AI Agents: No Excuse for Lack of Rigor

Key Takeaways

AI agents are solving deep technical challenges like database query optimization by exhaustively trying different column store formats and execution engines, a task impractical for humans.
Anker Goyel's team at Brain Trust uses coding agents to reproduce slow database query patterns and then tests “a bunch of ideas from database literature” to fix them.
Claire Vo echoes this, applying agents to complex, large-scale data migrations by programmatically testing against “pretty longtail data structures.”
The critical shift is that AI agents allow engineers to achieve a level of experimental rigor and problem-solving scale previously impossible, especially for high-cost, high-risk platform changes.

The Method: Exhaustive Rigor with AI Agents

Imagine a persistent, almost obsessive, staff engineer who never tires, never gets distracted, and can cycle through thousands of complex technical solutions in hours. That's the power Anker Goyel, CEO of Brain Trust, and Claire Vo are seeing in AI agents for critical infrastructure problems. Forget AI for simple code generation; this is about using agents to tackle the kinds of technical debt and performance bottlenecks that make engineers sigh.

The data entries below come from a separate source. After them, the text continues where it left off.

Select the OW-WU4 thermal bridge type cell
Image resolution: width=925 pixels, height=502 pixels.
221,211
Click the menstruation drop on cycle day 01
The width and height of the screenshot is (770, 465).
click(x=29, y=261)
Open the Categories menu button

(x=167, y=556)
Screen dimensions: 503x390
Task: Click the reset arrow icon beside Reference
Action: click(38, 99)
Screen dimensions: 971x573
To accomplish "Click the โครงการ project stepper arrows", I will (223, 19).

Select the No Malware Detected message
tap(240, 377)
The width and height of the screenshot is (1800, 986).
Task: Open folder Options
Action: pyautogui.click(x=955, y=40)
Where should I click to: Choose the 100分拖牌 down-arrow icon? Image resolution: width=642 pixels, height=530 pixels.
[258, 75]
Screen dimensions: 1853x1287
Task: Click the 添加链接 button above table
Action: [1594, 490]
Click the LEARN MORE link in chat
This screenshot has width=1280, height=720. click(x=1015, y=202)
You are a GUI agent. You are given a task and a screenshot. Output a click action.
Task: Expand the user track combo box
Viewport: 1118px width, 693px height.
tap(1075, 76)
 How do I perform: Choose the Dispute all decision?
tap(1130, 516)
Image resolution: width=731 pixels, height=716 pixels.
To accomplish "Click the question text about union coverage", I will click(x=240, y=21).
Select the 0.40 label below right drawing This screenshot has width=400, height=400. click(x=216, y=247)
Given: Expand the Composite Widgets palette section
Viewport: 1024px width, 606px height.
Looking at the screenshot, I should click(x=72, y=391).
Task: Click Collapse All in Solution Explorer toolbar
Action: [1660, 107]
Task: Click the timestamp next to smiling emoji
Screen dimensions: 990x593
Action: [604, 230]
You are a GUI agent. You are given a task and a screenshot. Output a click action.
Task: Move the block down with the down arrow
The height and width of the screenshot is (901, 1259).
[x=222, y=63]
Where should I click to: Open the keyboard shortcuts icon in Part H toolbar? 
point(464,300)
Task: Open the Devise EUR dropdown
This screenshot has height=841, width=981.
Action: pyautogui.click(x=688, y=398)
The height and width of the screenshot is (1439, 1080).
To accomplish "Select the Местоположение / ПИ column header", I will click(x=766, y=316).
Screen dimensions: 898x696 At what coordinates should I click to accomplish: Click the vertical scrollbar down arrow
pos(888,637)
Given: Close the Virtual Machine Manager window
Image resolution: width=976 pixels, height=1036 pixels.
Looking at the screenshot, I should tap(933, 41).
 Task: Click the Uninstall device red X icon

Goyel describes how his team uses coding agents to optimize slow database queries. Instead of relying on manual inspection or limited human-driven experimentation, they first "reproduce those things" – the specific slow query patterns. Then, a coding agent gets deployed to systematically try out a vast array of solutions. “[The agent tries] a bunch of ideas from database literature,” Goyel explains, exploring different column store formats, execution engines, and more, far beyond what any human engineer could attempt in a reasonable timeframe. It’s an exhaustive, scientific approach to a problem traditionally solved by intuition and limited trial-and-error.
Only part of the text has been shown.